Repeat the records below word for word, everything from the line that contains "玄 entrance label" down to the line that contains "click(850, 283)", with both of those lines included.

**** Data lines ****

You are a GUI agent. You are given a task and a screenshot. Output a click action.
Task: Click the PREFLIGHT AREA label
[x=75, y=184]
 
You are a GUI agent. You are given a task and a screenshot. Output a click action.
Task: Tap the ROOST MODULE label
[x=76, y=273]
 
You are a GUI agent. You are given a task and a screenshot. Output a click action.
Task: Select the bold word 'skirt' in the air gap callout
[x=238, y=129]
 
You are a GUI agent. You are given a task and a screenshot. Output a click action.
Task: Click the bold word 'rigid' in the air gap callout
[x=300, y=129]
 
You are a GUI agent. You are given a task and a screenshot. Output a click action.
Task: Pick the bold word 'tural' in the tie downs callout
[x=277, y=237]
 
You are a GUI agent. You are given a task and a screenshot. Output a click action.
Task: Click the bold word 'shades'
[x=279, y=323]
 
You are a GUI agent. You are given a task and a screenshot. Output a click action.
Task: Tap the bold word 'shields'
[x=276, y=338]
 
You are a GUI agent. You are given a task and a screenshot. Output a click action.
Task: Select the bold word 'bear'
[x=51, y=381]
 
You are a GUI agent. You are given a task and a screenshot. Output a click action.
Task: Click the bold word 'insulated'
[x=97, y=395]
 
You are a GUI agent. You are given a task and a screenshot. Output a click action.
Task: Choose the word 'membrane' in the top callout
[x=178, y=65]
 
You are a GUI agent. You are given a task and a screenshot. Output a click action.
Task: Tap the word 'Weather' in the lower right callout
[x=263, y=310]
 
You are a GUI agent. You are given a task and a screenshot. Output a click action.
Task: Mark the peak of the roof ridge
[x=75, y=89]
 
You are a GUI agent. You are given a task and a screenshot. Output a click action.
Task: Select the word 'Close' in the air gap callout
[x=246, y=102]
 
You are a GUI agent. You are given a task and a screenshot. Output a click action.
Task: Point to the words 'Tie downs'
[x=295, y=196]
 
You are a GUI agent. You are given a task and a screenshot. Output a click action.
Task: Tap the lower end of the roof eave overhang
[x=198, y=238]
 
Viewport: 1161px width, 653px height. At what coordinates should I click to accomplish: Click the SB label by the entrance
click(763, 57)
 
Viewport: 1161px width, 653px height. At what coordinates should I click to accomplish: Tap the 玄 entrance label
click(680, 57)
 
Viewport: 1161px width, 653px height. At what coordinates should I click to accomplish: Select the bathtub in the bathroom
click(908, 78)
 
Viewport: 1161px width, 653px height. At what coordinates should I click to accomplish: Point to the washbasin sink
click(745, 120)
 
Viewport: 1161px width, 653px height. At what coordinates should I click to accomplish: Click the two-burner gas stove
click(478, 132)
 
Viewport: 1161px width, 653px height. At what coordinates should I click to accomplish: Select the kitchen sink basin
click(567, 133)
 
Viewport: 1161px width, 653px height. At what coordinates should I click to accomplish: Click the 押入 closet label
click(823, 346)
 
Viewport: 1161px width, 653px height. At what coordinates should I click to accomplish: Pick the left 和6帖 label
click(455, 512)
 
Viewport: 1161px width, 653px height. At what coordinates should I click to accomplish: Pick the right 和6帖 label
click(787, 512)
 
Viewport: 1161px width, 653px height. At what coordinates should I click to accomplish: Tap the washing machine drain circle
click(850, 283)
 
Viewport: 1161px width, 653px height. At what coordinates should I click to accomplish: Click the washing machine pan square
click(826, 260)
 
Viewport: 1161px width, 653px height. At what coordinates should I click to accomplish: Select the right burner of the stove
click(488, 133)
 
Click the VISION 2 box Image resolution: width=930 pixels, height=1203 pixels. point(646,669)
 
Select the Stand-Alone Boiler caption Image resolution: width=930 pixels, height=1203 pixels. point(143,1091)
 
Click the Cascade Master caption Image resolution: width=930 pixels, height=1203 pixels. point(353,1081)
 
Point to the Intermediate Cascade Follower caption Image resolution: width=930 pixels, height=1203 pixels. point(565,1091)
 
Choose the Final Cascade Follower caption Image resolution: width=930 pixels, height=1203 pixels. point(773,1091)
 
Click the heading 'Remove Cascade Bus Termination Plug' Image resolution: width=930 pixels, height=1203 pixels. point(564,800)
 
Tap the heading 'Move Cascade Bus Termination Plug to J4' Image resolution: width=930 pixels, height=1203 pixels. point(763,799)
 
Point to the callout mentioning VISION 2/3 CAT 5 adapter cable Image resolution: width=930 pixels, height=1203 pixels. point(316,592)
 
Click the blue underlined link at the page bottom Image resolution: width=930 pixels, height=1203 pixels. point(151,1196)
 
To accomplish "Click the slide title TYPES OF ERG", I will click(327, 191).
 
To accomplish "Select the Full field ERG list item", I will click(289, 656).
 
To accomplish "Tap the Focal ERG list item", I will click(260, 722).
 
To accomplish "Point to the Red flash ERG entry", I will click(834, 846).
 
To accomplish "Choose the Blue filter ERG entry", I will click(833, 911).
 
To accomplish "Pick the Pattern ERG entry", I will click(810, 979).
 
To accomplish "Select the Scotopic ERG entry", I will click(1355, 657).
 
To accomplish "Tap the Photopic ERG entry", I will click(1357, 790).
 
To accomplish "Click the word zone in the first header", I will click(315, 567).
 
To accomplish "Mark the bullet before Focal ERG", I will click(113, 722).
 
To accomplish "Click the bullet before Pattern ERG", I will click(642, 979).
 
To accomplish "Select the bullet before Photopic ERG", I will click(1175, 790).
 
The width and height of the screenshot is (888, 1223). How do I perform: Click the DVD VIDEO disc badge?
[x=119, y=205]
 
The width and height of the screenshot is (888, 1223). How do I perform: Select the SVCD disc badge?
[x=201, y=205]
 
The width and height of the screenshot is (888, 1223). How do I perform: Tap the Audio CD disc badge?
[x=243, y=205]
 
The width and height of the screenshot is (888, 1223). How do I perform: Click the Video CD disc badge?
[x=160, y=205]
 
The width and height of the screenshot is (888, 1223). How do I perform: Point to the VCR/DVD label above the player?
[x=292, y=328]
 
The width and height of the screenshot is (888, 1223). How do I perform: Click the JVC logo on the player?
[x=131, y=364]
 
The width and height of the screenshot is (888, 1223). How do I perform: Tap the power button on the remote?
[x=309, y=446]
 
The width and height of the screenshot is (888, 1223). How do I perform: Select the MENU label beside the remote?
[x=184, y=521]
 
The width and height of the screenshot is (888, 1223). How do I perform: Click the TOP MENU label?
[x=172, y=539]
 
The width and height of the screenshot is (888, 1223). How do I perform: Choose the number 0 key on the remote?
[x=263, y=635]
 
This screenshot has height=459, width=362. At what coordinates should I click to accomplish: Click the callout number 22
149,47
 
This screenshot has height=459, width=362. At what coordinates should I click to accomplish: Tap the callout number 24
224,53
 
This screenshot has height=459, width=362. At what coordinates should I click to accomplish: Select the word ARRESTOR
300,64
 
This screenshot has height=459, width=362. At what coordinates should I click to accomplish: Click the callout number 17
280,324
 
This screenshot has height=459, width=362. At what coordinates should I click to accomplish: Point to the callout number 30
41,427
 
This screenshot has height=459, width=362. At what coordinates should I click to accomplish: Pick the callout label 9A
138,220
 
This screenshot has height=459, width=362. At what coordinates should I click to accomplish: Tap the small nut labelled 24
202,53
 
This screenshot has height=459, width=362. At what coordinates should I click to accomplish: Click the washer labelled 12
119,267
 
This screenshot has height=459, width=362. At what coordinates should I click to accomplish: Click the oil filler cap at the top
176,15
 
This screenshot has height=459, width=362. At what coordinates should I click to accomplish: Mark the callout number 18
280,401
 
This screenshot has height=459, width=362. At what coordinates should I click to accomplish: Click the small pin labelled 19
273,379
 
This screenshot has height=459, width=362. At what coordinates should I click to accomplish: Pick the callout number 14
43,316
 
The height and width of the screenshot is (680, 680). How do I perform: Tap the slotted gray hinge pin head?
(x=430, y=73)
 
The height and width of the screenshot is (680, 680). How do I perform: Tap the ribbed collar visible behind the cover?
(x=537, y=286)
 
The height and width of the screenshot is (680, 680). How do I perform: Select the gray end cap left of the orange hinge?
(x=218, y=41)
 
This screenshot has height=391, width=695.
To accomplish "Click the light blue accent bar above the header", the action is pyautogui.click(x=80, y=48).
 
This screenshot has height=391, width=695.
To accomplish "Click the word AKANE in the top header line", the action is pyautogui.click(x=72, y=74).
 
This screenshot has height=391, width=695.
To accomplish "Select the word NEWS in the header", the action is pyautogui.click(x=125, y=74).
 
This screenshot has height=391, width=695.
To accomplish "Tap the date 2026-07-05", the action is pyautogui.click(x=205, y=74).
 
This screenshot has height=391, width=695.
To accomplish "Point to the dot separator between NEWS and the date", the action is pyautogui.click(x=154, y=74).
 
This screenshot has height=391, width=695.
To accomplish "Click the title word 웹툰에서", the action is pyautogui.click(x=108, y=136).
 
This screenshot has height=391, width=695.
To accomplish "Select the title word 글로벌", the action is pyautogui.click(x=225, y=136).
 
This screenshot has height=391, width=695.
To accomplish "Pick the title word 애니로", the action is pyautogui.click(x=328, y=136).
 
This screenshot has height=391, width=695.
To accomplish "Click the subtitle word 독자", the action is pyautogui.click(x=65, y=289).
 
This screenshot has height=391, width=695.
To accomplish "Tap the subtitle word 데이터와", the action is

****

> Answer below
Viewport: 1161px width, 653px height. At what coordinates should I click to accomplish: Tap the 玄 entrance label
click(680, 57)
 
Viewport: 1161px width, 653px height. At what coordinates should I click to accomplish: Select the bathtub in the bathroom
click(908, 78)
 
Viewport: 1161px width, 653px height. At what coordinates should I click to accomplish: Point to the washbasin sink
click(745, 120)
 
Viewport: 1161px width, 653px height. At what coordinates should I click to accomplish: Click the two-burner gas stove
click(478, 132)
 
Viewport: 1161px width, 653px height. At what coordinates should I click to accomplish: Select the kitchen sink basin
click(567, 133)
 
Viewport: 1161px width, 653px height. At what coordinates should I click to accomplish: Click the 押入 closet label
click(823, 346)
 
Viewport: 1161px width, 653px height. At what coordinates should I click to accomplish: Pick the left 和6帖 label
click(455, 512)
 
Viewport: 1161px width, 653px height. At what coordinates should I click to accomplish: Pick the right 和6帖 label
click(787, 512)
 
Viewport: 1161px width, 653px height. At what coordinates should I click to accomplish: Tap the washing machine drain circle
click(850, 283)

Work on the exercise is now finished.